▶ **YOUR ASSIGNMENT**
From the article on Mississippi's juvenile justice law, reproduce word for word the part that begins with "The bill requires" and ends with "its juvenile oversight.".

▶ **SOURCE PASSAGE**
━━━━━━━━━━━━━━━━━━━━━━━━━━━━━━
View Full Version : Article: With new legislation, Miss. to see changes in juvenile justice system

03-19-2005, 06:56 AM
March 17, 2005

With new legislation, Miss. to see visible changes in juvenile justice system

By Eric Stringfellow

Change appears to be finally coming to juvenile justice in Mississippi. The Juvenile Justice Act of 2005 should signal a shift in the state's approach toward juvenile offenders from incarceration to rehabilitation, treatment and community-based facilities.

The legislation is not as sweeping as proposed but is progressive enough that reform advocates are encouraged.

The bill requires counties to establish alternatives to incarceration and bans incarceration of first-time, nonviolent offenders. It also creates local care systems for nonviolent youths with behavioral or emotional disorders and requires detention centers to offer appropriate mental health services.

"This is the first time in the 18 years or so that I have served that we've recognized that incarceration is not the answer," said Rep. George Flaggs, D-Vicksburg, Juvenile Justice Committee chairman.

Some advocates want more.

Flaggs sought to create a department of juvenile justice and give oversight to a nine-person board. That was unsuccessful, meaning the state Department of Human Services will continue its juvenile oversight.

Schools stay open

Remaining operational are the state's training schools Oakley and Columbia. Conditions and alleged abuse at the schools are the basis of a federal lawsuit.
━━━━━━━━━━━━━━━━━━━━━━━━━━━━━━
▶ **SOURCE MATERIAL**
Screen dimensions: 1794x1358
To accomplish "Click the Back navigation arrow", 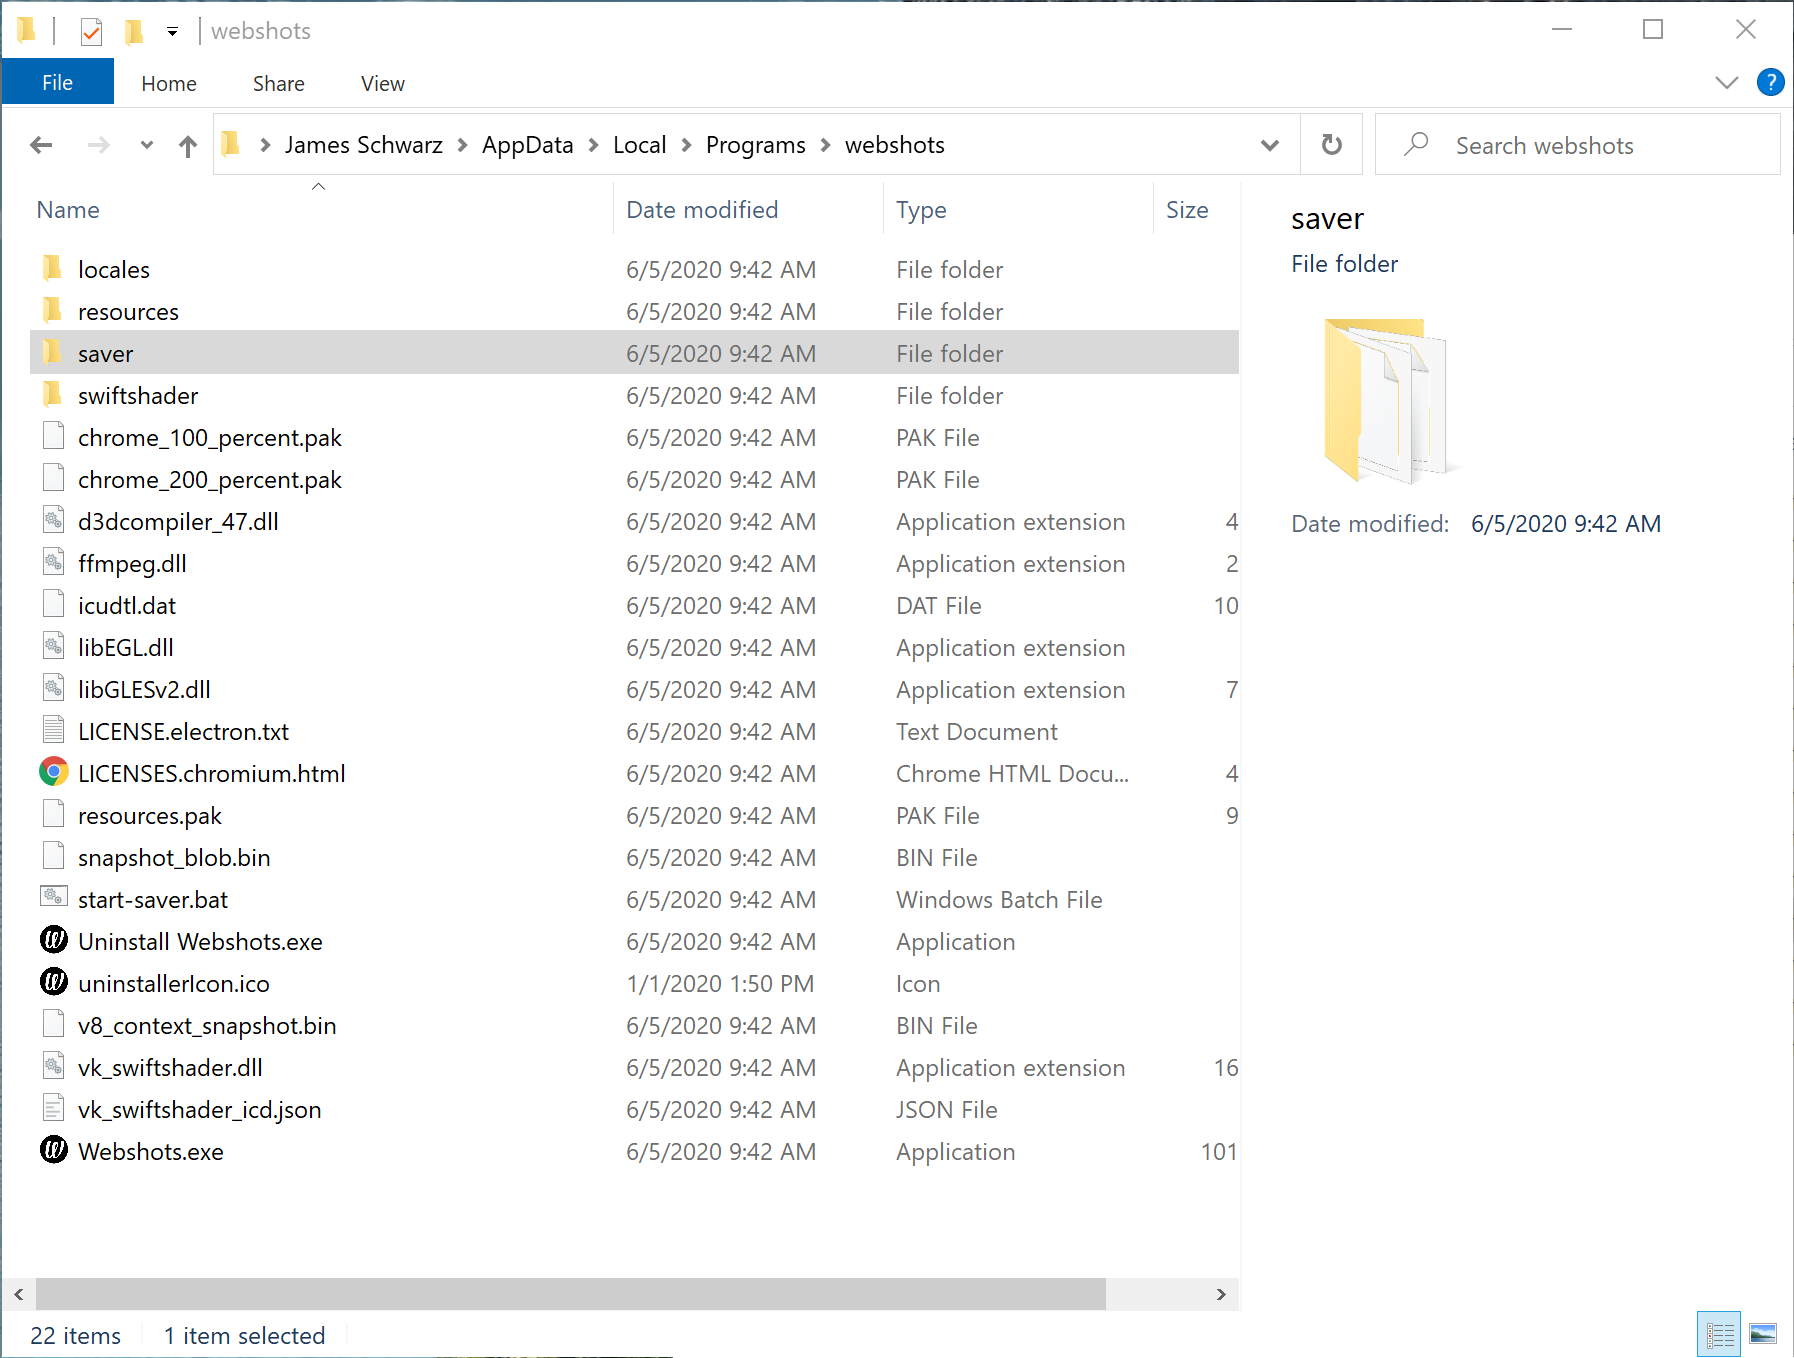I will pos(41,146).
━━━━━━━━━━━━━━━━━━━━━━━━━━━━━━
▶ **TASK OUTPUT**
The bill requires counties to establish alternatives to incarceration and bans incarceration of first-time, nonviolent offenders. It also creates local care systems for nonviolent youths with behavioral or emotional disorders and requires detention centers to offer appropriate mental health services.

"This is the first time in the 18 years or so that I have served that we've recognized that incarceration is not the answer," said Rep. George Flaggs, D-Vicksburg, Juvenile Justice Committee chairman.

Some advocates want more.

Flaggs sought to create a department of juvenile justice and give oversight to a nine-person board. That was unsuccessful, meaning the state Department of Human Services will continue its juvenile oversight.